La Girola (Blog de Nicolás Doncel Villegas)

22 mayo, 2017

Sorpresa, no sopresa

Filed under: Menú del día — Nicolás Doncel Villegas @ 12:18

Extraño fin de semana en el que todo parece mezclarse cual si fuese un gran pandemónium. Vuelvo el viernes de la costa mediterránea, dejo de caminar por el sendero litoral para caminar por senderos de campiña y me parece caminar bajo dos soles diferentes. Debe ser la primera señal de esa confusión y alboroto que concluiría el domingo por la noche entre petardazos y sonidos estentóreos producidos por los cláxones de los coches.

Ya el sábado llama mi atención que haya quienes se contentan con llenar una plaza cuando no pueden llenar un hemiciclo. Está bien que no se pierdan las tradiciones. Hay quien necesita sentirse arropado por la tribu para no sentir el vacío de no ser nadie; ocurre con los cofrades una semana al año y con los manifestantes-adictos el resto de los fines de semana del año. Lo malo de todo ello es cuando la concentración en la plaza se diluye y la moción de censura sigue esperando inerme en el hemiciclo. Veo por televisión que sube mucho predicador al púlpito; pero, no veo a Errejón: debe estar bailando un chotis.

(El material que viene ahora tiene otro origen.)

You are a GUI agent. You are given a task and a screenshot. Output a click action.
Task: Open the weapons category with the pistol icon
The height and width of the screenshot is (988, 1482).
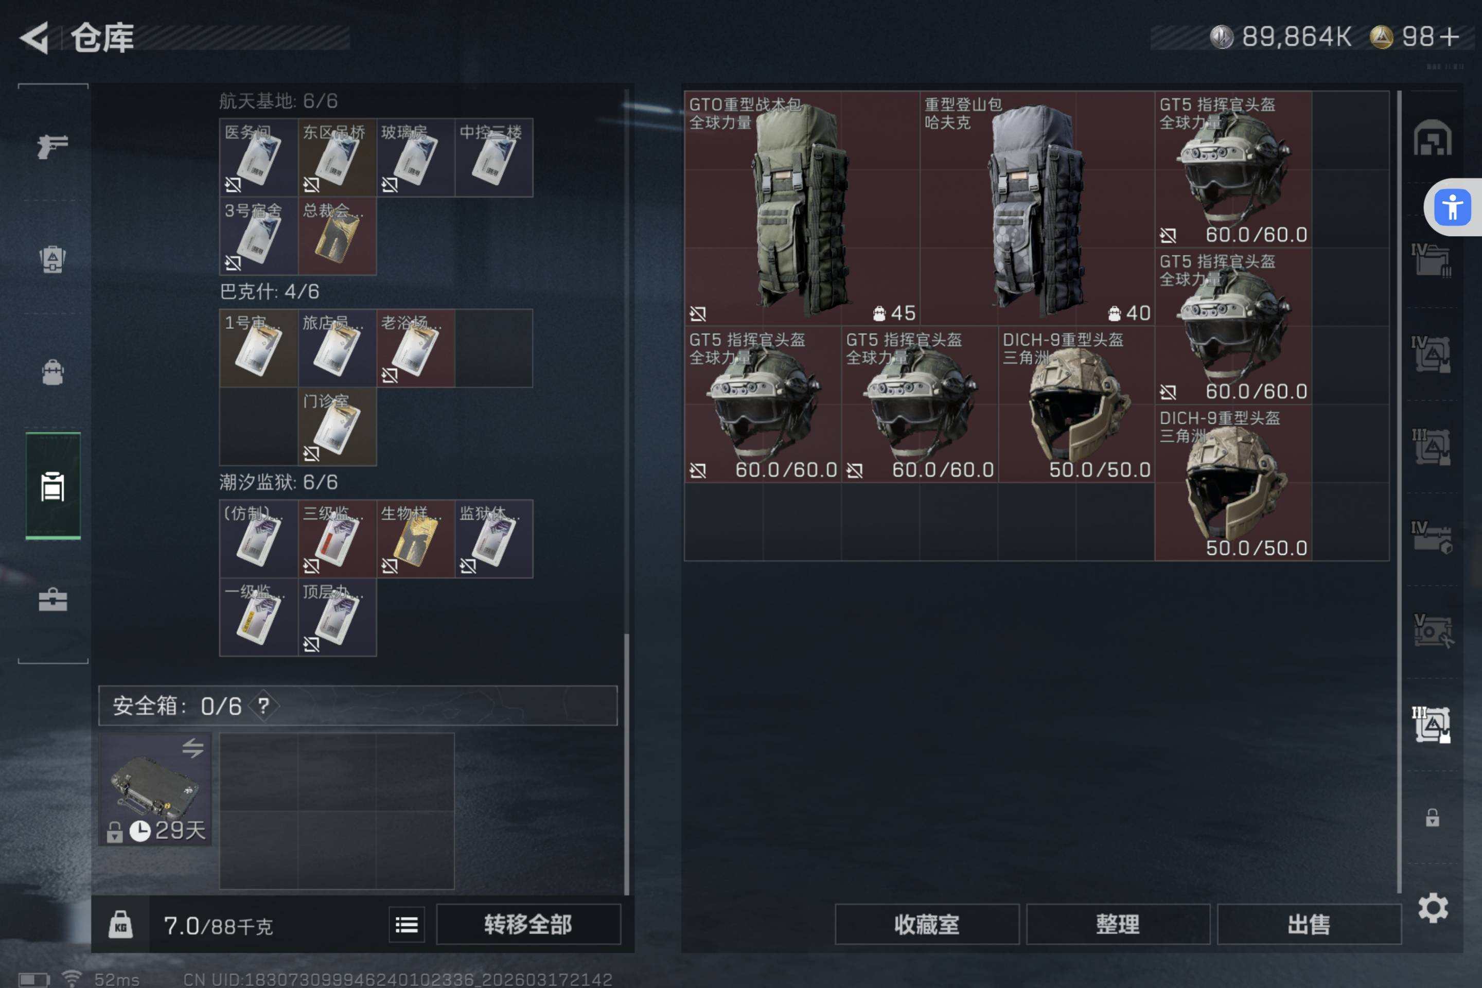[x=53, y=146]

clip_image002El domingo dos focos de atención ciegan la mirada im/parcial del que observa. Uno de esos focos es una calle de Madrid llamada Ferraz; el otro obliga a una mirada estrábica que recorre el Mediterráneo desde la ciudad Condal a la ciudad capital de la Costa del Sol. Los dos focos, cual si fuesen las luces de un automóvil, se encienden simultáneamente a partir de las ocho de la tarde. Antes, durante la jornada dominical, los fieles de ambos agrupamientos humanos (político uno, futbolístico el otro) han cumplido con todos los preceptos que su pertenencia a esos colectivos requieren: han votado, han viajado a sus lugares de peregrinación, han lanzado gritos y cantos tribales, se han hecho fuertes en su esperanza de victoria, etc. A partir de las ocho de la tarde comienzan ambas funciones: combino goles con porcentajes de participación y abandono desesperanzado los campos de césped (no hubo sorpresa) para ver las caras de los que el voto-compañero ha dejado sorprendidos. Cuando el Renacido se asoma al balcón pienso en aquella mujer que dijo: “La única autoridad en el PSOE soy yo, les guste o no”. Esa es la cara, la de Verónica, que me hubiese gustado ver.

En esos pensamientos andaba cuando el estrépito de la cohetería y los cláxones interrumpe mi quietud. No dudo en si los alborotadores de la nocturnidad son sanchistas o madridistas porque en este país las euforias callejeras políticas del momento suelen ser moradas. Así que cuando los fieles del padre Florentino se alejan y silencian la noche me retiro del mundanal ruido viendo American Crime, una serie de televisión muy recomendable.